Using the data below, output the first line and every line after it up to and including the line containing "Given: Toggle the", exactly as written and with nothing added.

---- Provided information

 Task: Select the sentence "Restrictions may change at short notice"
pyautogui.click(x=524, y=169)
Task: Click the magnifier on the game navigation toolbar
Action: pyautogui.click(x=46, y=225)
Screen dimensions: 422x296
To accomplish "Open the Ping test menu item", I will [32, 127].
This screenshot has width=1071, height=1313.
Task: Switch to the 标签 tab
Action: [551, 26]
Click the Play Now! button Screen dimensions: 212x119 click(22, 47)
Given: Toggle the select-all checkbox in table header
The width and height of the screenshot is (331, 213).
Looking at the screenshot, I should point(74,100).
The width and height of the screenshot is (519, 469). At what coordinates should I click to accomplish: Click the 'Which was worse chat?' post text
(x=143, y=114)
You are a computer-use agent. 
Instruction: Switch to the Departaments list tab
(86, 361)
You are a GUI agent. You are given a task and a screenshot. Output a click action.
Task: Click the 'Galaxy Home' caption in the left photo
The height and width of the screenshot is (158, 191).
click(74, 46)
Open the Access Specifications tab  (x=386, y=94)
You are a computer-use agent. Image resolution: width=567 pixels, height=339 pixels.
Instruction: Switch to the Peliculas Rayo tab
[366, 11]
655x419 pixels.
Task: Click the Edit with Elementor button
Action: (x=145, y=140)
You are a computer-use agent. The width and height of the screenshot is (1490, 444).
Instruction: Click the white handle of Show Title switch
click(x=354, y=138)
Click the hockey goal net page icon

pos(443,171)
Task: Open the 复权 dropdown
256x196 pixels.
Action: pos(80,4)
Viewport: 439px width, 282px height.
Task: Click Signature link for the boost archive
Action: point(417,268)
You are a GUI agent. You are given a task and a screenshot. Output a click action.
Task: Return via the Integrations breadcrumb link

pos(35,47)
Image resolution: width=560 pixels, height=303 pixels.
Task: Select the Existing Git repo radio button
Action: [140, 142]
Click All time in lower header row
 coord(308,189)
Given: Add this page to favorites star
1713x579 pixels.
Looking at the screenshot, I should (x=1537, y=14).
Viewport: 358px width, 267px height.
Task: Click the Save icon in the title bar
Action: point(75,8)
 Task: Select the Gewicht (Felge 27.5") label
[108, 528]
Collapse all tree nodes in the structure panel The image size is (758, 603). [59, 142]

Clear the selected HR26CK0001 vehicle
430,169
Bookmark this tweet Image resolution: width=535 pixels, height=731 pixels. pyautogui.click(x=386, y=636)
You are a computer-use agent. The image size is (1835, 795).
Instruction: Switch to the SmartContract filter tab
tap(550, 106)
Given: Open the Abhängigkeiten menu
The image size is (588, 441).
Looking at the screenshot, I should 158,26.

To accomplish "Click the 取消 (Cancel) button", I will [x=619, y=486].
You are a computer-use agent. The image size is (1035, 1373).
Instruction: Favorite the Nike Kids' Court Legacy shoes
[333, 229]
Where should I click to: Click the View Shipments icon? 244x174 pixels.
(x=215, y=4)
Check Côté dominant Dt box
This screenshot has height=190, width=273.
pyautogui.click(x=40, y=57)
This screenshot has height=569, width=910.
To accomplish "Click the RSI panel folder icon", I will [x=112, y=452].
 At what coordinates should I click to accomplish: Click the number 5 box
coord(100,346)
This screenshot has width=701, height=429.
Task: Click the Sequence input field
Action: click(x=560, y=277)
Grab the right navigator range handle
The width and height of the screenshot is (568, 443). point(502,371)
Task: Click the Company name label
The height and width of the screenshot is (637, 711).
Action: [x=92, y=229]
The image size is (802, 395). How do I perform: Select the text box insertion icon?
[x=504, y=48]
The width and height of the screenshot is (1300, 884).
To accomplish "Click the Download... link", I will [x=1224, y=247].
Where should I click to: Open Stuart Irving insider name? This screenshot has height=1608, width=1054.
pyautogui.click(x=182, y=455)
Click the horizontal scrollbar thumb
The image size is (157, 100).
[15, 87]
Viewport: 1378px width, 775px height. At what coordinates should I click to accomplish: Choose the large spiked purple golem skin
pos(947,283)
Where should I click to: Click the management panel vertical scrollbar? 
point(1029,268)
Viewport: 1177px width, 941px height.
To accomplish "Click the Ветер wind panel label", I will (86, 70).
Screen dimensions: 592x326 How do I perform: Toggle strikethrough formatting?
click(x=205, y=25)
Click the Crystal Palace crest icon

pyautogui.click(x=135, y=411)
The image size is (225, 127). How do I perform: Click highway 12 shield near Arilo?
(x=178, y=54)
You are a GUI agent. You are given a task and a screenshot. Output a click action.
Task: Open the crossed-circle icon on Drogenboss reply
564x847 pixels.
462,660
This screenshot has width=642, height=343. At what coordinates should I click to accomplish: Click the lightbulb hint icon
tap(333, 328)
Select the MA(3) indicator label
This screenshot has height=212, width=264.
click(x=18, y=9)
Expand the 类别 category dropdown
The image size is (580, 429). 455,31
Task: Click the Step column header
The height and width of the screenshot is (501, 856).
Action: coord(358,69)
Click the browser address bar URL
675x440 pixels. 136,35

--------

### Written solution
 Task: Select the sentence "Restrictions may change at short notice"
pyautogui.click(x=524, y=169)
Task: Click the magnifier on the game navigation toolbar
Action: pyautogui.click(x=46, y=225)
Screen dimensions: 422x296
To accomplish "Open the Ping test menu item", I will [32, 127].
This screenshot has width=1071, height=1313.
Task: Switch to the 标签 tab
Action: [551, 26]
Click the Play Now! button Screen dimensions: 212x119 click(22, 47)
Given: Toggle the select-all checkbox in table header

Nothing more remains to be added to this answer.